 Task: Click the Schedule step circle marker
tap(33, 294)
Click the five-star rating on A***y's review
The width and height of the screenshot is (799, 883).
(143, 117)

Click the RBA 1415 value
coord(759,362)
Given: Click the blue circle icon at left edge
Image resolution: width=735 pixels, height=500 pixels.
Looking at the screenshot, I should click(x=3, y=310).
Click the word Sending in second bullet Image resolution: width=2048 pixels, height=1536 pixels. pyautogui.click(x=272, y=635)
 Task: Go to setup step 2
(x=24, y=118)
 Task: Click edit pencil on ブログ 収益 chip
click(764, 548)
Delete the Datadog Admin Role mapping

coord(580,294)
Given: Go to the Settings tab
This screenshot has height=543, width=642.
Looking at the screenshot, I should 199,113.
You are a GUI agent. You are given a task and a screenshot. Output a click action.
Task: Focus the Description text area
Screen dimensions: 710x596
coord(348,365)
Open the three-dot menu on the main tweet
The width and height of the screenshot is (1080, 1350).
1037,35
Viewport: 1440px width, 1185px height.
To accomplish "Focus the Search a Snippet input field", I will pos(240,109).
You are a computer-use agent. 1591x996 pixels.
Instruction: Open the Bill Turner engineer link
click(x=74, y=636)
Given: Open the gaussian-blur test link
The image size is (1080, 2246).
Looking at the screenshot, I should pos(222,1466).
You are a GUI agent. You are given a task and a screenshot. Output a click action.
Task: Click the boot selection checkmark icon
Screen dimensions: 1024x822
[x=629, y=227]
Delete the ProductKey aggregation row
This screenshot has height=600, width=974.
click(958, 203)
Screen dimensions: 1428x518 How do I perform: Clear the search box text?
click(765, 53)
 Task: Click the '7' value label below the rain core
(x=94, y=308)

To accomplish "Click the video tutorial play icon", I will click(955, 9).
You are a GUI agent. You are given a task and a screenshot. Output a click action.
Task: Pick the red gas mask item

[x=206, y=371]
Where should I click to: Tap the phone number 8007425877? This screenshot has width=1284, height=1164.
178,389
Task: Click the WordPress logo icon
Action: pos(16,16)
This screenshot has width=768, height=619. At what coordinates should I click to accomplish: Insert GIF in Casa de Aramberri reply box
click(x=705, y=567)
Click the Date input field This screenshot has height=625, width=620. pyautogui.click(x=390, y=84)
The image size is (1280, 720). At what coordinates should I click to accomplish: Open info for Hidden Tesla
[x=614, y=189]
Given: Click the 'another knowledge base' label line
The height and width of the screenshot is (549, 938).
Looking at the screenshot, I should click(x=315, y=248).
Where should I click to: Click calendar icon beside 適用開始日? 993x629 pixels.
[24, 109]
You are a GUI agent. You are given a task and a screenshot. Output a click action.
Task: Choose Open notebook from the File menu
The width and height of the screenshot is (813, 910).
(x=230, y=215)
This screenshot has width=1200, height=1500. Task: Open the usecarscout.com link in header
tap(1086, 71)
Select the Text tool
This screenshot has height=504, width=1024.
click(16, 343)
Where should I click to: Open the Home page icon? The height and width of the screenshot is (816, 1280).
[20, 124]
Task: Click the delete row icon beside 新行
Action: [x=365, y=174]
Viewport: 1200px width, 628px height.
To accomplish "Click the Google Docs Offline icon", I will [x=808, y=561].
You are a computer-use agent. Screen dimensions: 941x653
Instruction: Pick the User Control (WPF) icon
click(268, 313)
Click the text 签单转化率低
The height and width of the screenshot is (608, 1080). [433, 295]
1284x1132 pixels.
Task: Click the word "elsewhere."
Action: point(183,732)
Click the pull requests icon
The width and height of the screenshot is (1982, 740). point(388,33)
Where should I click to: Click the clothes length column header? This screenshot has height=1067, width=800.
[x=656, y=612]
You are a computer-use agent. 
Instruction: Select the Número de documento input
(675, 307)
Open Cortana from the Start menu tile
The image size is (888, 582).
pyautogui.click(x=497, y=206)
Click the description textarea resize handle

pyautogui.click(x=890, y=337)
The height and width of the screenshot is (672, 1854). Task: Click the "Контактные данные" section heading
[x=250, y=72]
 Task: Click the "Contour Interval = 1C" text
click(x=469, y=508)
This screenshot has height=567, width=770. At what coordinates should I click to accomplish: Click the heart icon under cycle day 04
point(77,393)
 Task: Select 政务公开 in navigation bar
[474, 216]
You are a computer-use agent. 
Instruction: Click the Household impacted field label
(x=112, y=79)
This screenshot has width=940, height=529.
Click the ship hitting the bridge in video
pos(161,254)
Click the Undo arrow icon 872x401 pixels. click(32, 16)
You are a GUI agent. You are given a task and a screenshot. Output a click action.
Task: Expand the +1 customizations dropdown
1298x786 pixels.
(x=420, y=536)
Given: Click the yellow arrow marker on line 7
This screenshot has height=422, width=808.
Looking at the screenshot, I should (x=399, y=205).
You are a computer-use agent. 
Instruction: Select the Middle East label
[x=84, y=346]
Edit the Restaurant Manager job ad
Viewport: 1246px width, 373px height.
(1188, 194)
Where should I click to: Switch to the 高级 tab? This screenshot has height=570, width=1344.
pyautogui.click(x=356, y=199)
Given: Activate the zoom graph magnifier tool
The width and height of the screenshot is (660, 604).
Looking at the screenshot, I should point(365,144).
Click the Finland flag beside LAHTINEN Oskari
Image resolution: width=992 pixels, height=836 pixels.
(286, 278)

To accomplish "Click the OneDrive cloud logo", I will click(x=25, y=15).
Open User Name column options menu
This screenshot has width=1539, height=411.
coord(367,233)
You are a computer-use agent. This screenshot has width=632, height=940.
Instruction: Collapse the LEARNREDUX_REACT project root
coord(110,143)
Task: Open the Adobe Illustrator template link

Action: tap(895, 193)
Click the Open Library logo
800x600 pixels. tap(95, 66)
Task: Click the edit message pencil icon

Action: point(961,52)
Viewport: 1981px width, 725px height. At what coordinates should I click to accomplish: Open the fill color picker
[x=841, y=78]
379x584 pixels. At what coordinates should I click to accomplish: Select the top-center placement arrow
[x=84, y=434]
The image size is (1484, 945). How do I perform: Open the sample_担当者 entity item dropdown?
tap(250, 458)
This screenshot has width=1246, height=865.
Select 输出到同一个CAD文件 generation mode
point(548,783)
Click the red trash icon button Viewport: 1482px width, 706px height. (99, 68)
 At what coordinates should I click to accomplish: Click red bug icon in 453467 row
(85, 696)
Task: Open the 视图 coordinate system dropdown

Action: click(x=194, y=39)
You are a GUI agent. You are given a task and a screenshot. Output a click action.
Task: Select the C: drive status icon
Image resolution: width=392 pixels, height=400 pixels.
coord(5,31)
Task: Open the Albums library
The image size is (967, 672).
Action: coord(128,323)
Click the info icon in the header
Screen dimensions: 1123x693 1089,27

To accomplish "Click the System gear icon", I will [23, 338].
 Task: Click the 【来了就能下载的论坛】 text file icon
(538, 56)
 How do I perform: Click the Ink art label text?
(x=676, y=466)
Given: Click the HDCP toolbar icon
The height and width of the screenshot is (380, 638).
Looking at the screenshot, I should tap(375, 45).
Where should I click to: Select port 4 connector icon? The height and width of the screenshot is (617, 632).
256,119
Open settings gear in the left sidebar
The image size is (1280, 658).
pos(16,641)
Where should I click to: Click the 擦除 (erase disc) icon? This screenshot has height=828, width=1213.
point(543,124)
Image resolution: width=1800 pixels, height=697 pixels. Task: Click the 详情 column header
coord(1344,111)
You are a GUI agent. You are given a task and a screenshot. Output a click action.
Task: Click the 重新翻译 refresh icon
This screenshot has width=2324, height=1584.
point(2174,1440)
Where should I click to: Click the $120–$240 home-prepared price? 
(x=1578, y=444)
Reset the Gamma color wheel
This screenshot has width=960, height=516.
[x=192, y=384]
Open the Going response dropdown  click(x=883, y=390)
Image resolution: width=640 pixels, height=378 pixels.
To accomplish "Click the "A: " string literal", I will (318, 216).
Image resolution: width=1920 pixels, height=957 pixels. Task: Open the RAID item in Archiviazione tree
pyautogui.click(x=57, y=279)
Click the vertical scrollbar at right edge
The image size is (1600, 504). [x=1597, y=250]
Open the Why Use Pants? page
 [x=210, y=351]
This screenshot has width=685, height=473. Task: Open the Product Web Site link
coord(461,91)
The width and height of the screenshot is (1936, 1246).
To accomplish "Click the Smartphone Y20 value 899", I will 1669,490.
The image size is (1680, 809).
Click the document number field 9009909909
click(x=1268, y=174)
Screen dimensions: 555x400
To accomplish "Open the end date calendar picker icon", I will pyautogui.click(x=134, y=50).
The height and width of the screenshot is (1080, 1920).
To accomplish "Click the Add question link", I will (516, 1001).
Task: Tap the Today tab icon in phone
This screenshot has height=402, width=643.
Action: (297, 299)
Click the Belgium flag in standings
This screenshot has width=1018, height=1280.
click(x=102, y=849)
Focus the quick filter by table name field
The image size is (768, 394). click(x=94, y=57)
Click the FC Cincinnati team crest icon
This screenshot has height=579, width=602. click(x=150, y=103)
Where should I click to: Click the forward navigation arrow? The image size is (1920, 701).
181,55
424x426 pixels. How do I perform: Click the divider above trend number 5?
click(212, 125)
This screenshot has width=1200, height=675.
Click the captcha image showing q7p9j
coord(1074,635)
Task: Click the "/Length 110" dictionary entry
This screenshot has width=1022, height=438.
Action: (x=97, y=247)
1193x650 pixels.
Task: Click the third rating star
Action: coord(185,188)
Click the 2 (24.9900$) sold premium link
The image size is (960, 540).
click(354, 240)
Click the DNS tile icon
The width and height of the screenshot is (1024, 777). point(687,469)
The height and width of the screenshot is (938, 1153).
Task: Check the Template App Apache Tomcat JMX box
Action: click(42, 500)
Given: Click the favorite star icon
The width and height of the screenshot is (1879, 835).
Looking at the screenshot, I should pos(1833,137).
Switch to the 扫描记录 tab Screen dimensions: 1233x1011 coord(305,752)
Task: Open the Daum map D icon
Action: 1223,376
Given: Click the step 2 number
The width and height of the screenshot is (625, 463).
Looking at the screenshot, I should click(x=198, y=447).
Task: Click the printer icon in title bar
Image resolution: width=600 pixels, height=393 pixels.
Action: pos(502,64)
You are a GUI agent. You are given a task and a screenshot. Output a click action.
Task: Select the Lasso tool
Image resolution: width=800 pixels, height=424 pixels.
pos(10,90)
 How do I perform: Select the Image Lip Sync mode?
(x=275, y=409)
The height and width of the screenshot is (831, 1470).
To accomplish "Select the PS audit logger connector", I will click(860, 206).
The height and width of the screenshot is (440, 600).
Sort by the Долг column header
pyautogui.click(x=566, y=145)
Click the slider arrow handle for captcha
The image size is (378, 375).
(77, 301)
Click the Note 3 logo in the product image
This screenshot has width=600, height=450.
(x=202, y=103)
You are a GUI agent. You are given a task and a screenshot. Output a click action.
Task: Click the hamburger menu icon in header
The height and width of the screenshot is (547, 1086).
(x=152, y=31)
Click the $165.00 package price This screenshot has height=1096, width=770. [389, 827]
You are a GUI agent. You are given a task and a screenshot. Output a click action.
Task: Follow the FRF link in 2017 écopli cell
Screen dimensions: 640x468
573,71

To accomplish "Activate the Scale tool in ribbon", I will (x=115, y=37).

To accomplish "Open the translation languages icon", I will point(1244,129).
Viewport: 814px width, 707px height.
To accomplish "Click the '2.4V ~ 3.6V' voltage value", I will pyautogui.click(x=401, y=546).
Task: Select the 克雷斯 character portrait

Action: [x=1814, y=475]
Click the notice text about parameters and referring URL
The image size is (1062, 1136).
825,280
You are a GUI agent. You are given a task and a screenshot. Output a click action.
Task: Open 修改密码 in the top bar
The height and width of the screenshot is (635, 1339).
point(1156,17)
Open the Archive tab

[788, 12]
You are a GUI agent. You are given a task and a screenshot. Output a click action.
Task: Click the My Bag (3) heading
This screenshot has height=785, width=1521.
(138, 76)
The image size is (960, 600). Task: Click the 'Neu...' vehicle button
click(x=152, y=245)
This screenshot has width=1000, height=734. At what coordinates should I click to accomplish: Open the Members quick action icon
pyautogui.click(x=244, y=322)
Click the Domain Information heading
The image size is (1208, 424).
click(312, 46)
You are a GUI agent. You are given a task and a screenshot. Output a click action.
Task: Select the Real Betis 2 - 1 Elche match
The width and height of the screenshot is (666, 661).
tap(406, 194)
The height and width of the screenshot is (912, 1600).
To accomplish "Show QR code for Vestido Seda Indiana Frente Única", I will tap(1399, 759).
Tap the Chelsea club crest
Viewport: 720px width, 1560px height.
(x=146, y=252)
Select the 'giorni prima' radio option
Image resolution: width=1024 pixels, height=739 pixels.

TASK GOAL: Copy out the lines of the data where the string "from" occurs.

OUTPUT OF THE EXERCISE:
Task: Choose Open notebook from the File menu
Open Cortana from the Start menu tile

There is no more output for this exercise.